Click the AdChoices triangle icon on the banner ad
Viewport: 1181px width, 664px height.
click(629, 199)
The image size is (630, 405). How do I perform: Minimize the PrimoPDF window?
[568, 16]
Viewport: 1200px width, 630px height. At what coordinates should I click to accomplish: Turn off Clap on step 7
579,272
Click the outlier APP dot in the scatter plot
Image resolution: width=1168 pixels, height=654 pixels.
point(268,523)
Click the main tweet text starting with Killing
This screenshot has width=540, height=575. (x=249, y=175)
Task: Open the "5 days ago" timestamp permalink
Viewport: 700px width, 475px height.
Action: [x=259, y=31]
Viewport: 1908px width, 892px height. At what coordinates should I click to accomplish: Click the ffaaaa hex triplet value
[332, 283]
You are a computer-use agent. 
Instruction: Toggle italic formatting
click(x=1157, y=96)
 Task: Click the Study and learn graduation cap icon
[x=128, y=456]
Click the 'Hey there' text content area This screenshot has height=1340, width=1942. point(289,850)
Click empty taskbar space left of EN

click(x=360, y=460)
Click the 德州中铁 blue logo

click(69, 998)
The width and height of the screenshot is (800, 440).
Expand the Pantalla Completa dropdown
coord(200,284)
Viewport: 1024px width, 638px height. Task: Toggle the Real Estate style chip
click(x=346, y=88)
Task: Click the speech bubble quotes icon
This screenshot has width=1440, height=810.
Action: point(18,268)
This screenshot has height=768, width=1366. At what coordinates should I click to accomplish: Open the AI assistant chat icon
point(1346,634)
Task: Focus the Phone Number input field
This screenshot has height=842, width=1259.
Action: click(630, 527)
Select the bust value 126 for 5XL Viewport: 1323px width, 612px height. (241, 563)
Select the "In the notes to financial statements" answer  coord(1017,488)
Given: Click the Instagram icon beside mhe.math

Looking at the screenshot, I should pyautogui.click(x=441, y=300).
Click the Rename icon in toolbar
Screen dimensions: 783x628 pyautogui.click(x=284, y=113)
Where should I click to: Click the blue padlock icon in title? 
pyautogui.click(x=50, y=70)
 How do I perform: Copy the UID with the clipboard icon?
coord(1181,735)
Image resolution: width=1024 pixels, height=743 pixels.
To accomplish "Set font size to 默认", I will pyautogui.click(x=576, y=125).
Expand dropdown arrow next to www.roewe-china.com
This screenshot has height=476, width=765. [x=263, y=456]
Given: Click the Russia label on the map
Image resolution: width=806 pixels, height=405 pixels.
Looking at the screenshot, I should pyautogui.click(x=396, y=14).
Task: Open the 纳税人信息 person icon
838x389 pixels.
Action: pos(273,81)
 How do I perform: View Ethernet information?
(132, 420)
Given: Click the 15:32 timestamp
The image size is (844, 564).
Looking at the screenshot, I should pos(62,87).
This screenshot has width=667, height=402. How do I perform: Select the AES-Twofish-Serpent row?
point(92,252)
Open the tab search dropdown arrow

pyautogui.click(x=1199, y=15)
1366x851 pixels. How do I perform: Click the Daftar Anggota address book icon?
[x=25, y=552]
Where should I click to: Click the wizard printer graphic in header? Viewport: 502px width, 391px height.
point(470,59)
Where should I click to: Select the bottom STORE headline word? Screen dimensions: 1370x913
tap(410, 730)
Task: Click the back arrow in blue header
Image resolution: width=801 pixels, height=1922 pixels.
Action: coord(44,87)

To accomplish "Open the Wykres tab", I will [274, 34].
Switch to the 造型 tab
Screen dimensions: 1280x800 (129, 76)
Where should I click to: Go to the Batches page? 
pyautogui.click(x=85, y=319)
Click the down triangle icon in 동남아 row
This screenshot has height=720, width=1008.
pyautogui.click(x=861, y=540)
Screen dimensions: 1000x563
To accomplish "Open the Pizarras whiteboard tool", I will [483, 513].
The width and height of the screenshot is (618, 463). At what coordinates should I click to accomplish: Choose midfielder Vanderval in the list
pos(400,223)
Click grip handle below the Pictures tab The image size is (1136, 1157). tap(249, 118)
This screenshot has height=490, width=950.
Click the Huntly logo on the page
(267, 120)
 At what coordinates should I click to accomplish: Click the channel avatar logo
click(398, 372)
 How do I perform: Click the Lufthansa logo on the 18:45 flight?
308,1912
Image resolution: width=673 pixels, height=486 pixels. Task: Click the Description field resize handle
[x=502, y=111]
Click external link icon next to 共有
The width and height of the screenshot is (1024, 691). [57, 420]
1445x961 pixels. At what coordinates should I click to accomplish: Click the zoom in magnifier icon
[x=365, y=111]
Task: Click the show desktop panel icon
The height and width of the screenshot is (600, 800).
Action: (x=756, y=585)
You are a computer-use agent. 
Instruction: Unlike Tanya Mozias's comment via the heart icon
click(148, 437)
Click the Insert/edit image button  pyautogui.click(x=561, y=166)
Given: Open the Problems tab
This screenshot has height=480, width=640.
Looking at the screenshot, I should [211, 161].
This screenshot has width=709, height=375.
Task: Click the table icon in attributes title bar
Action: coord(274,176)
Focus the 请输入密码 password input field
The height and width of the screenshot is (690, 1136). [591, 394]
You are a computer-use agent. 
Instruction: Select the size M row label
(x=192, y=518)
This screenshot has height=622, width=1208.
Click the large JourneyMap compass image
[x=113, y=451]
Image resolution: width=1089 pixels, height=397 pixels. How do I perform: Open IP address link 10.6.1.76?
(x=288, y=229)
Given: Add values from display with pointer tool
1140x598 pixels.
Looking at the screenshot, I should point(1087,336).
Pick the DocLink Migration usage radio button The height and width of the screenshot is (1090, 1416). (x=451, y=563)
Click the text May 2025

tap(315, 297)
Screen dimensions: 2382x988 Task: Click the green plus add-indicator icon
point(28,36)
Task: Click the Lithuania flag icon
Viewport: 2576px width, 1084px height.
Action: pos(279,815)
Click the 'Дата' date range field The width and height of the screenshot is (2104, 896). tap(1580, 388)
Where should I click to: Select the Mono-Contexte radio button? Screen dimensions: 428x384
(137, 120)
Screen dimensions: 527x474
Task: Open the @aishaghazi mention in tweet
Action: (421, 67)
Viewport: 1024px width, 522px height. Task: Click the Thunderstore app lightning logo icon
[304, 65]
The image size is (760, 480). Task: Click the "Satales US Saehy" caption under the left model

◆ Requirement: What you return must match the records exactly, down to the last line.

◆ Response for this exercise:
Click the AdChoices triangle icon on the banner ad
Viewport: 1181px width, 664px height.
click(629, 199)
The image size is (630, 405). How do I perform: Minimize the PrimoPDF window?
[568, 16]
Viewport: 1200px width, 630px height. At what coordinates should I click to accomplish: Turn off Clap on step 7
579,272
Click the outlier APP dot in the scatter plot
Image resolution: width=1168 pixels, height=654 pixels.
point(268,523)
Click the main tweet text starting with Killing
This screenshot has width=540, height=575. (x=249, y=175)
Task: Open the "5 days ago" timestamp permalink
Viewport: 700px width, 475px height.
Action: [x=259, y=31]
Viewport: 1908px width, 892px height. At what coordinates should I click to accomplish: Click the ffaaaa hex triplet value
[332, 283]
You are a computer-use agent. 
Instruction: Toggle italic formatting
click(x=1157, y=96)
 Task: Click the Study and learn graduation cap icon
[x=128, y=456]
Click the 'Hey there' text content area This screenshot has height=1340, width=1942. point(289,850)
Click empty taskbar space left of EN

click(x=360, y=460)
Click the 德州中铁 blue logo

click(69, 998)
The width and height of the screenshot is (800, 440).
Expand the Pantalla Completa dropdown
coord(200,284)
Viewport: 1024px width, 638px height. Task: Toggle the Real Estate style chip
click(x=346, y=88)
Task: Click the speech bubble quotes icon
This screenshot has width=1440, height=810.
Action: point(18,268)
This screenshot has height=768, width=1366. At what coordinates should I click to accomplish: Open the AI assistant chat icon
point(1346,634)
Task: Focus the Phone Number input field
This screenshot has height=842, width=1259.
Action: click(630, 527)
Select the bust value 126 for 5XL Viewport: 1323px width, 612px height. (241, 563)
Select the "In the notes to financial statements" answer  coord(1017,488)
Given: Click the Instagram icon beside mhe.math

Looking at the screenshot, I should pyautogui.click(x=441, y=300).
Click the Rename icon in toolbar
Screen dimensions: 783x628 pyautogui.click(x=284, y=113)
Where should I click to: Click the blue padlock icon in title? 
pyautogui.click(x=50, y=70)
 How do I perform: Copy the UID with the clipboard icon?
coord(1181,735)
Image resolution: width=1024 pixels, height=743 pixels.
To accomplish "Set font size to 默认", I will pyautogui.click(x=576, y=125).
Expand dropdown arrow next to www.roewe-china.com
This screenshot has height=476, width=765. [x=263, y=456]
Given: Click the Russia label on the map
Image resolution: width=806 pixels, height=405 pixels.
Looking at the screenshot, I should pyautogui.click(x=396, y=14).
Task: Open the 纳税人信息 person icon
838x389 pixels.
Action: pos(273,81)
 How do I perform: View Ethernet information?
(132, 420)
Given: Click the 15:32 timestamp
The image size is (844, 564).
Looking at the screenshot, I should pos(62,87).
This screenshot has width=667, height=402. How do I perform: Select the AES-Twofish-Serpent row?
point(92,252)
Open the tab search dropdown arrow

pyautogui.click(x=1199, y=15)
1366x851 pixels. How do I perform: Click the Daftar Anggota address book icon?
[x=25, y=552]
Where should I click to: Click the wizard printer graphic in header? Viewport: 502px width, 391px height.
point(470,59)
Where should I click to: Select the bottom STORE headline word? Screen dimensions: 1370x913
tap(410, 730)
Task: Click the back arrow in blue header
Image resolution: width=801 pixels, height=1922 pixels.
Action: coord(44,87)

To accomplish "Open the Wykres tab", I will [274, 34].
Switch to the 造型 tab
Screen dimensions: 1280x800 (129, 76)
Where should I click to: Go to the Batches page? 
pyautogui.click(x=85, y=319)
Click the down triangle icon in 동남아 row
This screenshot has height=720, width=1008.
pyautogui.click(x=861, y=540)
Screen dimensions: 1000x563
To accomplish "Open the Pizarras whiteboard tool", I will [483, 513].
The width and height of the screenshot is (618, 463). At what coordinates should I click to accomplish: Choose midfielder Vanderval in the list
pos(400,223)
Click grip handle below the Pictures tab The image size is (1136, 1157). tap(249, 118)
This screenshot has height=490, width=950.
Click the Huntly logo on the page
(267, 120)
 At what coordinates should I click to accomplish: Click the channel avatar logo
click(398, 372)
 How do I perform: Click the Lufthansa logo on the 18:45 flight?
308,1912
Image resolution: width=673 pixels, height=486 pixels. Task: Click the Description field resize handle
[x=502, y=111]
Click external link icon next to 共有
The width and height of the screenshot is (1024, 691). [57, 420]
1445x961 pixels. At what coordinates should I click to accomplish: Click the zoom in magnifier icon
[x=365, y=111]
Task: Click the show desktop panel icon
The height and width of the screenshot is (600, 800).
Action: (x=756, y=585)
You are a computer-use agent. 
Instruction: Unlike Tanya Mozias's comment via the heart icon
click(148, 437)
Click the Insert/edit image button  pyautogui.click(x=561, y=166)
Given: Open the Problems tab
This screenshot has height=480, width=640.
Looking at the screenshot, I should [211, 161].
This screenshot has width=709, height=375.
Task: Click the table icon in attributes title bar
Action: coord(274,176)
Focus the 请输入密码 password input field
The height and width of the screenshot is (690, 1136). [591, 394]
You are a computer-use agent. 
Instruction: Select the size M row label
(x=192, y=518)
This screenshot has height=622, width=1208.
Click the large JourneyMap compass image
[x=113, y=451]
Image resolution: width=1089 pixels, height=397 pixels. How do I perform: Open IP address link 10.6.1.76?
(x=288, y=229)
Given: Add values from display with pointer tool
1140x598 pixels.
Looking at the screenshot, I should point(1087,336).
Pick the DocLink Migration usage radio button The height and width of the screenshot is (1090, 1416). (x=451, y=563)
Click the text May 2025

tap(315, 297)
Screen dimensions: 2382x988 Task: Click the green plus add-indicator icon
point(28,36)
Task: Click the Lithuania flag icon
Viewport: 2576px width, 1084px height.
Action: pos(279,815)
Click the 'Дата' date range field The width and height of the screenshot is (2104, 896). tap(1580, 388)
Where should I click to: Select the Mono-Contexte radio button? Screen dimensions: 428x384
(137, 120)
Screen dimensions: 527x474
Task: Open the @aishaghazi mention in tweet
Action: (421, 67)
Viewport: 1024px width, 522px height. Task: Click the Thunderstore app lightning logo icon
[304, 65]
The image size is (760, 480). Task: Click the "Satales US Saehy" caption under the left model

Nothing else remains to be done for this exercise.